Kyle Fischer, the policy director for The Health Alliance for Violence Intervention, the organization which oversees and advocates for the implementation of HPIVs across the country, lauded the roll-out of the pilot. She wrote Friday email press release, We know that in order to address violence in our communities, we must go upstream and empower those most closely affected by it. We are optimistic that this effort will not only save lives but promote positive transformational change for patients in Connecticut.”

The no-strings-attached model means that recipients can spend the cash however they want. According to Dodington, the money often goes to getting food on the table or a shirt on one’s back. Others use the cash to buy needed medicine they may not have otherwise been able to afford.

Yale New Haven Hospital previously paid for the HVIP to give clients around $250 as needed to help them meet immediate expenses upon release from rehabilitation. 4‑CT’s involvement means that HVIP can double or in some cases quadruple the amount of money going to clients — $1,000 will be made available for families who lost a relative to gun violence, for example, to cover outstanding costs like funeral expenses.

While other cash assistance programs, such as 4‑CT’s reentry pilot, often experiment with providing small groups of individuals with regular cash infusions over an extended period of time, this new pilot will provide a larger population with one-time support with an underlying goal of reducing cyclical violence that plagues communities across the country, including New Haven.

Friday’s press release laments, in particular, a rise in victims of firearm homicide in Connecticut from 137 in 2018 – 2019 to 241 in 2020 – 2021, particularly among Black and Hispanic residents, a statistic provided by the state Department of Public Health.

Victims of violence face not only physical injuries but also psychological and emotional disturbances associated with post-traumatic stress disorder, depression and substance use disorder. Many victims of violence suffer from repeat victimization and, in urban settings, researchers estimate that up to 41 percent of patients treated for violent injury are reinjured within five years, placing a significant cost on health systems and communities alike. What’s more, Everytown for Gun Safety reports that homicide in the US accounts for $280 billion in costs to taxpayers, survivors, families, employers and communities,” the release continues. 

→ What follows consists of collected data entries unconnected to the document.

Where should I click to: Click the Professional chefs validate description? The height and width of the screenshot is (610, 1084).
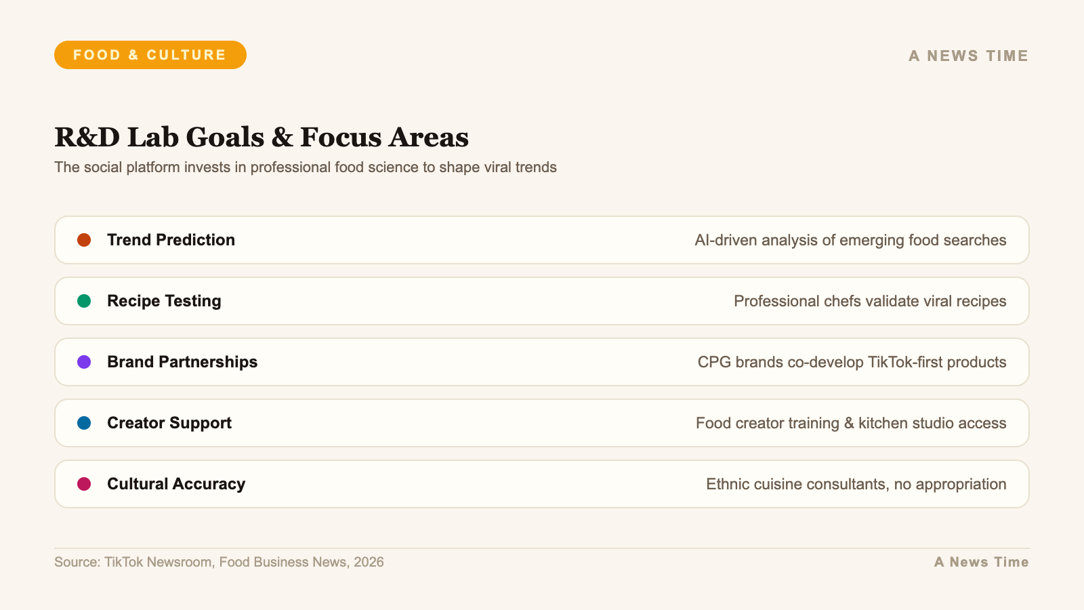coord(870,301)
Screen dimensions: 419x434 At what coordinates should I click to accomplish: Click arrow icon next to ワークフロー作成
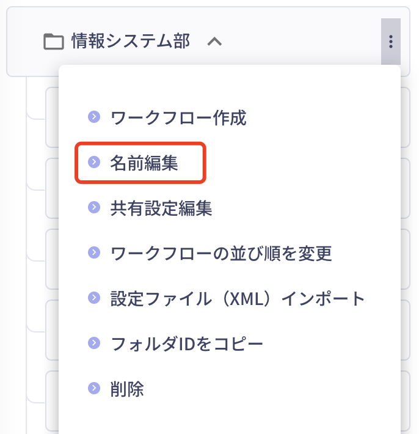[94, 117]
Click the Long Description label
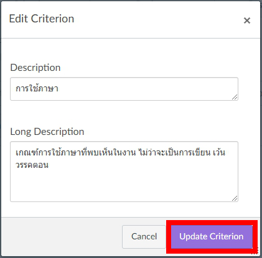This screenshot has height=258, width=262. pyautogui.click(x=47, y=132)
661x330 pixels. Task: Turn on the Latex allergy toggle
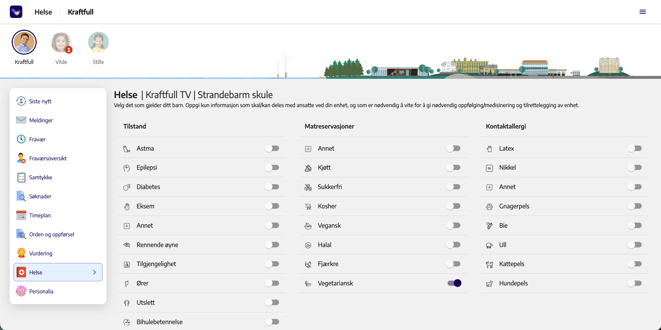(x=635, y=148)
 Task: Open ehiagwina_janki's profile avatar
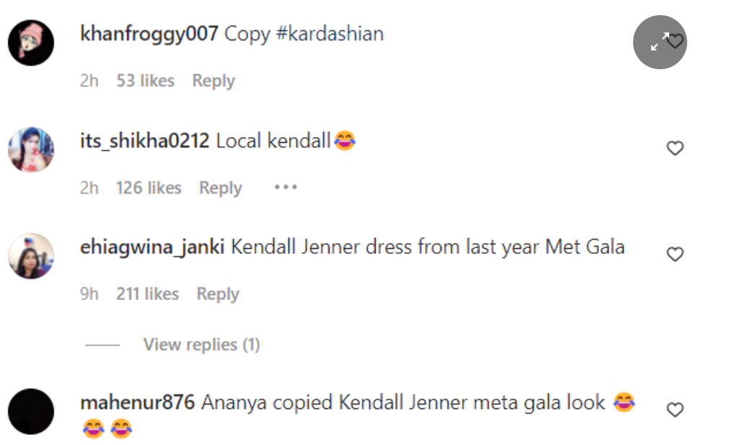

All $75,000 will go directly to participants in the pilot, Dodington stated. Yale University is also funding separate research that will track the implementation of the program and its outcomes. For example, clients will answer questionnaires inquiring about their stress levels before and after cash assistance. Social workers employed by HPIV have already expressed heightened feelings of empowerment since receiving a new resource with which to aid clients experiencing tragedy, according to Dodington. 

Dodington also said that more individuals are already enrolling in HPIV following press coverage and advertisements about the pilot. In other words, people’s need for cash is prompting them to sign up for assistance from HPIV, which in turn means they’re connecting with other resources like housing help and mental health supports that they otherwise would not have sought out themselves.

In that sense, Dodington said, cash assistance promises not just to help people take action in times of need, but to provide more people with intensive case management. That can have significant implications for reducing further injury,” he said, as well as breaking cycles of violence, such as in family units — you can provide services that have corollary effects on someone like a little brother living in the same house.”